**YOUR GOAL:**
Only the pictures are to be left out; the listing itself is repeated exactly.
MATERIAL PROVIDED section start
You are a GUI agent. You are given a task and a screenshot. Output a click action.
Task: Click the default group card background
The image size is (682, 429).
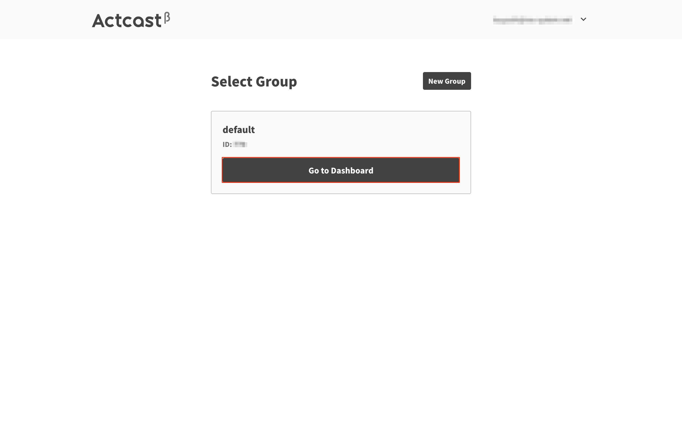(354, 133)
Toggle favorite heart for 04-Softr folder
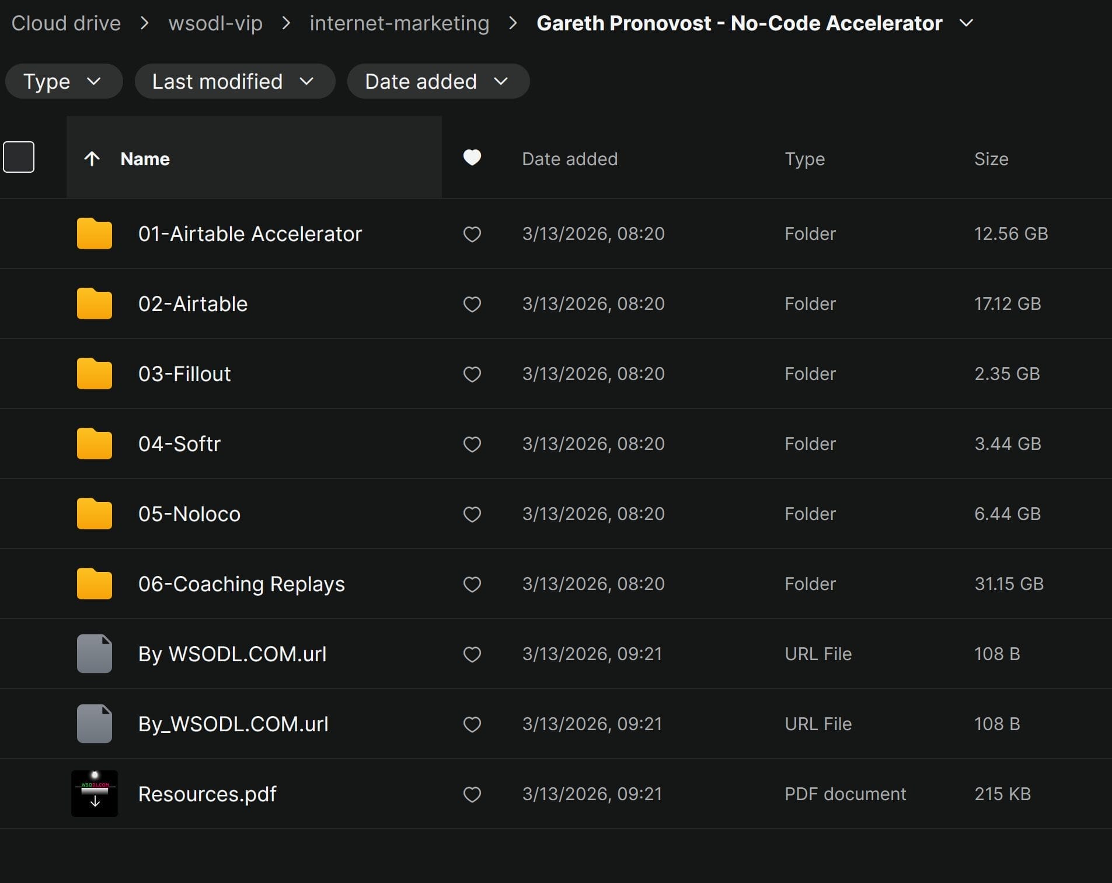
MATERIAL PROVIDED section end
**OUTPUT OF THE TASK:**
You are a GUI agent. You are given a task and a screenshot. Output a click action.
Task: Click the default group card background
The image size is (682, 429).
(354, 133)
Toggle favorite heart for 04-Softr folder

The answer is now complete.